Document segment -

    Early indications for summer 2021 demand, meanwhile, also look encouraging. Note however, that when easyJet speaks of positive booking trends, it’s talking mostly about demand from outside the U.K. Demand from the U.K. remains subdued, surely because of the government’s imposition of a mandatory 14-day quarantine on anyone entering the country (Ireland and Norway are others with a similar policy). Such travel restrictions though, whether quarantines or less draconian measures, will surely ease before long, given Europe’s heavy economic dependence on tourism. It’s the intercontinental travel restrictions that will likely take much longer to disappear, but which have no relevance to easyJet (other than people who arrive from overseas on other airlines and then travel within Europe).

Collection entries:
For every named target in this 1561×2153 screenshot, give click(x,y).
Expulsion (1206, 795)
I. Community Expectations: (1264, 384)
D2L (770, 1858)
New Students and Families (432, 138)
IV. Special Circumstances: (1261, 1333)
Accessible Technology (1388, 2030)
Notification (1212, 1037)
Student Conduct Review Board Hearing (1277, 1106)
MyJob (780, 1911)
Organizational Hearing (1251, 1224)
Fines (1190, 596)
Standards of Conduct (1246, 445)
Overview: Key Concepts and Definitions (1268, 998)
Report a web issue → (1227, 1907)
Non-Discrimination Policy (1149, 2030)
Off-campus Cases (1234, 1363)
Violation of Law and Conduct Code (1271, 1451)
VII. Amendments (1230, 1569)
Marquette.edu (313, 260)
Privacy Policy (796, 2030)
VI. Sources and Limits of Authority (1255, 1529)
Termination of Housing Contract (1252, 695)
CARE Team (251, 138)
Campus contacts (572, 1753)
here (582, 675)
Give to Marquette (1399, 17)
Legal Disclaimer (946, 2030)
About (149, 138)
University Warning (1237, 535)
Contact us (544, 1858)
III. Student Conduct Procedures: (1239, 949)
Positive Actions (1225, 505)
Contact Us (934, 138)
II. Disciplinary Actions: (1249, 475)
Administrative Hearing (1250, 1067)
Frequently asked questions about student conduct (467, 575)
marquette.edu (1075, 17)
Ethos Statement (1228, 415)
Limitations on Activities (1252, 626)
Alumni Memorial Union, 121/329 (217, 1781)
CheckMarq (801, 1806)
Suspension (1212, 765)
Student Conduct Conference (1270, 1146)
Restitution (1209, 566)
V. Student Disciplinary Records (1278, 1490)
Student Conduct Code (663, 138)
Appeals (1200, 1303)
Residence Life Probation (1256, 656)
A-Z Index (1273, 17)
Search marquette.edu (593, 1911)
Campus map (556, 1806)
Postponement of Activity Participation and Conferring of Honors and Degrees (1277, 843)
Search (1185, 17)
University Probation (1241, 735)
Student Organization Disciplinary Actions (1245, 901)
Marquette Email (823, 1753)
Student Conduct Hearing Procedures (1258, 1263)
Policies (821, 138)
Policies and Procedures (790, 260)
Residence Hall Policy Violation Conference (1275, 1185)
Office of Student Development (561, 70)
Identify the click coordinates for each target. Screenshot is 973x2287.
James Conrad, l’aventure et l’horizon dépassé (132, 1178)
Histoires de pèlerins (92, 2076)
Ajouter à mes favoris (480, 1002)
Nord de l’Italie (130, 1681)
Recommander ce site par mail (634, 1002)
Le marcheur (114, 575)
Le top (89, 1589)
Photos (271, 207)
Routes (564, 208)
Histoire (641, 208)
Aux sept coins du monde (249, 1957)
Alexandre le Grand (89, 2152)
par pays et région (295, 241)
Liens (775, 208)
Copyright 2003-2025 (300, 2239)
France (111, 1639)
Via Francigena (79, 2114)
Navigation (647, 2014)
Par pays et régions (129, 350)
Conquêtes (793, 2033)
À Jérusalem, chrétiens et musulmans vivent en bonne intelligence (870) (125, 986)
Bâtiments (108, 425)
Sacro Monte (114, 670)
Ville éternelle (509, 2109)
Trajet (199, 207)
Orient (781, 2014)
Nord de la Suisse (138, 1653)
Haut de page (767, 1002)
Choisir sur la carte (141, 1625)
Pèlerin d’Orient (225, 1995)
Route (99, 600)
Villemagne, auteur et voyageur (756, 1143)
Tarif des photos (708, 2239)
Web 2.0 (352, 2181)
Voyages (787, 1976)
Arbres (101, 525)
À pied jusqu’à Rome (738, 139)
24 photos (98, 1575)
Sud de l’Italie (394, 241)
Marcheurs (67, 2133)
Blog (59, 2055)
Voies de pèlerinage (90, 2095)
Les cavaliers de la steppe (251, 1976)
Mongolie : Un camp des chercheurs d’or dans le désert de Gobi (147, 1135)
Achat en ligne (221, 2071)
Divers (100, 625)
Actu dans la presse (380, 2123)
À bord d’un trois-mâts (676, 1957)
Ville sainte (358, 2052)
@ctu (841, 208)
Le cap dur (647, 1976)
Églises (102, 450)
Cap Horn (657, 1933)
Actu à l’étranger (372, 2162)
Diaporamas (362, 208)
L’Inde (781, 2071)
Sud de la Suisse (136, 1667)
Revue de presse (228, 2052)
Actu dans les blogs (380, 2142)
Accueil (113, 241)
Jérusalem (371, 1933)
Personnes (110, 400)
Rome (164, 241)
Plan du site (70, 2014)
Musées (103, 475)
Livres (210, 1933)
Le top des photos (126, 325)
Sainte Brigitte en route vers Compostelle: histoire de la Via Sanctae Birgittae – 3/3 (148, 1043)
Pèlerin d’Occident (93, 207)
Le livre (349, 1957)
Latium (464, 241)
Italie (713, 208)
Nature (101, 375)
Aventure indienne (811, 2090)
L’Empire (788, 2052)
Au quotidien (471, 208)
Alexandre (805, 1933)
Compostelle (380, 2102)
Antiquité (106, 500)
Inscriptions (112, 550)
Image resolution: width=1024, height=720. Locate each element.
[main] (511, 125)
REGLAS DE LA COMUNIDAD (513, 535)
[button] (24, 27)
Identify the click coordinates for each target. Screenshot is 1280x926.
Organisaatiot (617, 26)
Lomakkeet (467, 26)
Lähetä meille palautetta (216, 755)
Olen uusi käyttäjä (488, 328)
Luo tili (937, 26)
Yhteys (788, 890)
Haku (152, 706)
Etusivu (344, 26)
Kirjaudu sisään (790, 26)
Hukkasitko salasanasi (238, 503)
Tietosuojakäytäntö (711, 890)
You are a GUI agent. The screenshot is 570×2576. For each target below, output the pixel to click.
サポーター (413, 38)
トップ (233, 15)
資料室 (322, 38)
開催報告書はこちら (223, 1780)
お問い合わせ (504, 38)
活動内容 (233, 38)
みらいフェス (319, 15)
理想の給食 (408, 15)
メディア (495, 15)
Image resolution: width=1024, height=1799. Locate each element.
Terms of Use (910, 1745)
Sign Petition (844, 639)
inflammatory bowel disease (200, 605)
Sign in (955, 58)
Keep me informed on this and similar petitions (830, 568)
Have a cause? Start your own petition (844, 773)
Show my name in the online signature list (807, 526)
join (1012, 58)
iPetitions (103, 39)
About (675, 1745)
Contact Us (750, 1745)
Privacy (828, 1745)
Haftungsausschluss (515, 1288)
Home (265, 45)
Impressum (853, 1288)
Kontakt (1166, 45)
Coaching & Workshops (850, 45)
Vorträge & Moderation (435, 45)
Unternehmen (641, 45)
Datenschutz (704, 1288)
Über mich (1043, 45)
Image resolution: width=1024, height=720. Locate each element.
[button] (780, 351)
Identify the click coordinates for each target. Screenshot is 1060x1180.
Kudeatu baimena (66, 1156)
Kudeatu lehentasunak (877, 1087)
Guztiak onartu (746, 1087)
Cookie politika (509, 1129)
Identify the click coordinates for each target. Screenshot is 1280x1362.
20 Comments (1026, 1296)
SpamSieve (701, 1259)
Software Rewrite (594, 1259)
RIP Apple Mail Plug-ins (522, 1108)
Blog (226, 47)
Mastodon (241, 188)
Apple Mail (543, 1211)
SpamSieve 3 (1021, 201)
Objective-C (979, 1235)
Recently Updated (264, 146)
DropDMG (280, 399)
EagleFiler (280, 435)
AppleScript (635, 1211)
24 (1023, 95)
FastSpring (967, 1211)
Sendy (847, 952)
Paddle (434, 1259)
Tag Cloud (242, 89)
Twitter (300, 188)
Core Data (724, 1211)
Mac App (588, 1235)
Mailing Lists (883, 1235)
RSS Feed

What the exercise asks - Retype the passage on easyJet's summer 2021 demand word for word, beginning at the words "Early indications for" and stopping after the words "travel within Europe).".

Answer to this task -
Early indications for summer 2021 demand, meanwhile, also look encouraging. Note however, that when easyJet speaks of positive booking trends, it’s talking mostly about demand from outside the U.K. Demand from the U.K. remains subdued, surely because of the government’s imposition of a mandatory 14-day quarantine on anyone entering the country (Ireland and Norway are others with a similar policy). Such travel restrictions though, whether quarantines or less draconian measures, will surely ease before long, given Europe’s heavy economic dependence on tourism. It’s the intercontinental travel restrictions that will likely take much longer to disappear, but which have no relevance to easyJet (other than people who arrive from overseas on other airlines and then travel within Europe).